Integration of an ARAIM algorithm in the development of an instrument approach procedure and for pre-flight operational briefing

Abstract: Advanced Receiver Autonomous Integrity Monitoring (ARAIM) offers the opportunity to enable Global Navigation Satellite System (GNSS) receivers to serve as a primary means of navigation, worldwide, for precision approach down to Localizer Performance with Vertical guidance (LPV-200) operation. Previous produced works analysed the performance of this new technique, clearly showing the potential of ARAIM architectures to provide the Required Navigation Performance (RNP) for LPV 200. However, almost all of the studies were performed with respect to fixed points on a grid on the Earth’s surface, with full view of the sky, evaluating ARAIM performance from a geometrical point of view and using nominal performance in simulated scenarios lasting several days. In our previous work we presented the ARAIM performance in simulated operational configurations. Attitude changes from manoeuvers, obscuration by the aircraft body and shadowing from the surrounding environment could all affect the incoming signal from the GNSS constellations, leading to configurations that could adversely affect the real performance. In this paper, we continue the previous work. The new proposed algorithm integrates ARAIM performance prediction capability, considering the attitude and terrain shadowing effects, in two different scenarios: In the design of instrument approach procedures.

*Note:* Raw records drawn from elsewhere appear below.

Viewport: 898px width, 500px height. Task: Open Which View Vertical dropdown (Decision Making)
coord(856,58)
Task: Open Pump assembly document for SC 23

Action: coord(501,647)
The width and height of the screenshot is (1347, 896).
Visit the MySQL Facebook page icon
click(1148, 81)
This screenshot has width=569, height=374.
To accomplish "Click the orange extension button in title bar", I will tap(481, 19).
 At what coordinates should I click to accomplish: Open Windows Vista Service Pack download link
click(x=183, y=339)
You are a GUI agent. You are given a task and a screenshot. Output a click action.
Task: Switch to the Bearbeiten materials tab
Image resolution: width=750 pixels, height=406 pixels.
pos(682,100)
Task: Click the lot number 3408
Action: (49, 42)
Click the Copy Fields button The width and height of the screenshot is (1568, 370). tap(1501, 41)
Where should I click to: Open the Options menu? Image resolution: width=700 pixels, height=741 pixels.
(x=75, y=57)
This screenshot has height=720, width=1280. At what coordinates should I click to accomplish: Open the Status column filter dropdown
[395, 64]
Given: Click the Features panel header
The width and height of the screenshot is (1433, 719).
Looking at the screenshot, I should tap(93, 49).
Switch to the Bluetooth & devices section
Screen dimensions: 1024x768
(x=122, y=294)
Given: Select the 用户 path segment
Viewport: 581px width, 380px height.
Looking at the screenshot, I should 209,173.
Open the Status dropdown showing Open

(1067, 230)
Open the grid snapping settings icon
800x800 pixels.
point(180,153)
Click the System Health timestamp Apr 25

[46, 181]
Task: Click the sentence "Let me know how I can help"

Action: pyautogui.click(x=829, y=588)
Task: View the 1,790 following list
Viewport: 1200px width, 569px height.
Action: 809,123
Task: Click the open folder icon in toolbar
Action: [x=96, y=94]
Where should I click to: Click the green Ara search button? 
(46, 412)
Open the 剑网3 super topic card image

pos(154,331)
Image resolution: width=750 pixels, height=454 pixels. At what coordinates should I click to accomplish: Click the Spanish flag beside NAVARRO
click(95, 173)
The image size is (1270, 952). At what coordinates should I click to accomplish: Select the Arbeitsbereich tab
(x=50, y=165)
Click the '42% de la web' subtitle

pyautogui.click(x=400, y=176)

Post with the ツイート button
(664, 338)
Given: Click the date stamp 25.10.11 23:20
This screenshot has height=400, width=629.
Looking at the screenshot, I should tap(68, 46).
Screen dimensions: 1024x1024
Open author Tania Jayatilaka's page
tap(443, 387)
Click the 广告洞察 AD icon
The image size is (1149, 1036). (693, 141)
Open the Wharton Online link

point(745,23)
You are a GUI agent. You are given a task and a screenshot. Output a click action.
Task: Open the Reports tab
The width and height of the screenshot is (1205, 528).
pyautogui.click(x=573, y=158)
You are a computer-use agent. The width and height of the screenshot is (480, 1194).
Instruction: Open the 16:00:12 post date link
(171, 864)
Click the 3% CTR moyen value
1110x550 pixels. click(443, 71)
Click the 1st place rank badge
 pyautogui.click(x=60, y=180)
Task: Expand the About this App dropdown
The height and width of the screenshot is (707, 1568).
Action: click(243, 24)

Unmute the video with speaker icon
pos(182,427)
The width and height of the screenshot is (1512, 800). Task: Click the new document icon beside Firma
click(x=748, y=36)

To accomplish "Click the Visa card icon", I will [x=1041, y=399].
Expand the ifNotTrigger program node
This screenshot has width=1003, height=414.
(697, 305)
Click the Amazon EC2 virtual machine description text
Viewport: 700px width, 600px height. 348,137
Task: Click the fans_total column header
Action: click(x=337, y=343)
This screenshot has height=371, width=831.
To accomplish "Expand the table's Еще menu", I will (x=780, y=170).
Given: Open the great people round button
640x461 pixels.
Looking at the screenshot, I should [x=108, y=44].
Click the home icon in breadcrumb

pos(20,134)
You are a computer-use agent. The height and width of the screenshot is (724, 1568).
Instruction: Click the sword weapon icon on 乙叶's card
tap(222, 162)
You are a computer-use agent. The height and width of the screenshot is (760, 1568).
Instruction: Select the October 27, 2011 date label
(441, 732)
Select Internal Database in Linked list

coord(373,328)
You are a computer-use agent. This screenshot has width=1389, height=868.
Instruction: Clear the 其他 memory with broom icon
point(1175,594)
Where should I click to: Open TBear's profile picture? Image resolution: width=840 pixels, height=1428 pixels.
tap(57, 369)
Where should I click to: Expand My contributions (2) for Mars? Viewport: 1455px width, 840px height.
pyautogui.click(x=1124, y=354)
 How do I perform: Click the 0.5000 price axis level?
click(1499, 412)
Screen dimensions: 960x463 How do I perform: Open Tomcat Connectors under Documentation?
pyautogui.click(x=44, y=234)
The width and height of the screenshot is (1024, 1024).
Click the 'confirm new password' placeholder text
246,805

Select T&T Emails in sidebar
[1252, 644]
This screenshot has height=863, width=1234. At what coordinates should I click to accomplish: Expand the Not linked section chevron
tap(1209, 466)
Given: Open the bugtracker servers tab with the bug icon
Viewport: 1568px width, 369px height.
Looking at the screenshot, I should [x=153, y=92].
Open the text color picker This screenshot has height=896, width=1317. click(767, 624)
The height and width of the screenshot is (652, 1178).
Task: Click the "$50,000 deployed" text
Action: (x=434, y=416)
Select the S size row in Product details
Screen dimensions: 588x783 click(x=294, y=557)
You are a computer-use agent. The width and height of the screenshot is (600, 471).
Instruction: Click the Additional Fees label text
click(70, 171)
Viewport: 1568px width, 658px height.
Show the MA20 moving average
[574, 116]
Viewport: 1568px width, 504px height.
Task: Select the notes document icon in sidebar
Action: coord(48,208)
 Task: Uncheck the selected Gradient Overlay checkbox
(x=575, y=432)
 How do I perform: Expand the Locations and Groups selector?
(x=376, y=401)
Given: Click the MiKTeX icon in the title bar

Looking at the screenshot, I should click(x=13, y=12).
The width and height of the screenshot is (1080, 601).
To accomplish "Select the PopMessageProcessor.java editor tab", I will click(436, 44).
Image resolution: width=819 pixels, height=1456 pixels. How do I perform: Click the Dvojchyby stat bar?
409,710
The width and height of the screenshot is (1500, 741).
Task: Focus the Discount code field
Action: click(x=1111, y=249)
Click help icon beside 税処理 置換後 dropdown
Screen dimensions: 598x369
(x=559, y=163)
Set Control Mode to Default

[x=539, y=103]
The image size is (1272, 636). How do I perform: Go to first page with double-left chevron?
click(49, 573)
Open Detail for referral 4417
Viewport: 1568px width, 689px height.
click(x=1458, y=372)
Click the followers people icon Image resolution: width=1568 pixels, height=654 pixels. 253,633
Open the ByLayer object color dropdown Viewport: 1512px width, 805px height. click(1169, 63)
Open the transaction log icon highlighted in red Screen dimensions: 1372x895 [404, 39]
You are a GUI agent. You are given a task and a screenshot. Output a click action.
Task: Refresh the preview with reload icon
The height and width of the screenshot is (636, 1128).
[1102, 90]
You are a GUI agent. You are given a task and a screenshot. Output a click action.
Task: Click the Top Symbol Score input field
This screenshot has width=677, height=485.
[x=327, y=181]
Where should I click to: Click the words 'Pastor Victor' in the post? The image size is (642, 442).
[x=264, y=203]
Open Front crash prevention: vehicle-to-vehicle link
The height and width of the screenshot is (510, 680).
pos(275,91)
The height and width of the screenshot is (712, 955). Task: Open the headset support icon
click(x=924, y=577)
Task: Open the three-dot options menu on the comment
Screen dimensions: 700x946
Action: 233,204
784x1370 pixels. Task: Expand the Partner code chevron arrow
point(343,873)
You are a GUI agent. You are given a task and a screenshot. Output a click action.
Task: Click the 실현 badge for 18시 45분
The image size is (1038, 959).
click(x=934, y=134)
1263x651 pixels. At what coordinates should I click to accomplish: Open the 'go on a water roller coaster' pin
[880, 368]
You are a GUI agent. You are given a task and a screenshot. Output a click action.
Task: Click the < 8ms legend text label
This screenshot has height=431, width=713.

The algorithm could be used to improve the procedure of the development of new instrument approaches, reducing time, effort and costs. In the aircraft Flight Management Systems. The algorithm could support the pilots in the pre-flight briefing, highlighting possible integrity outage in advance and allowing them to select a different approach or making them aware of the need to utilise additional positioning systems. Increased awareness and better pre-flight planning could ultimately improve the safety of flights and contribute to the safe introduction of GNSS as a viable positioning method for instrument approach.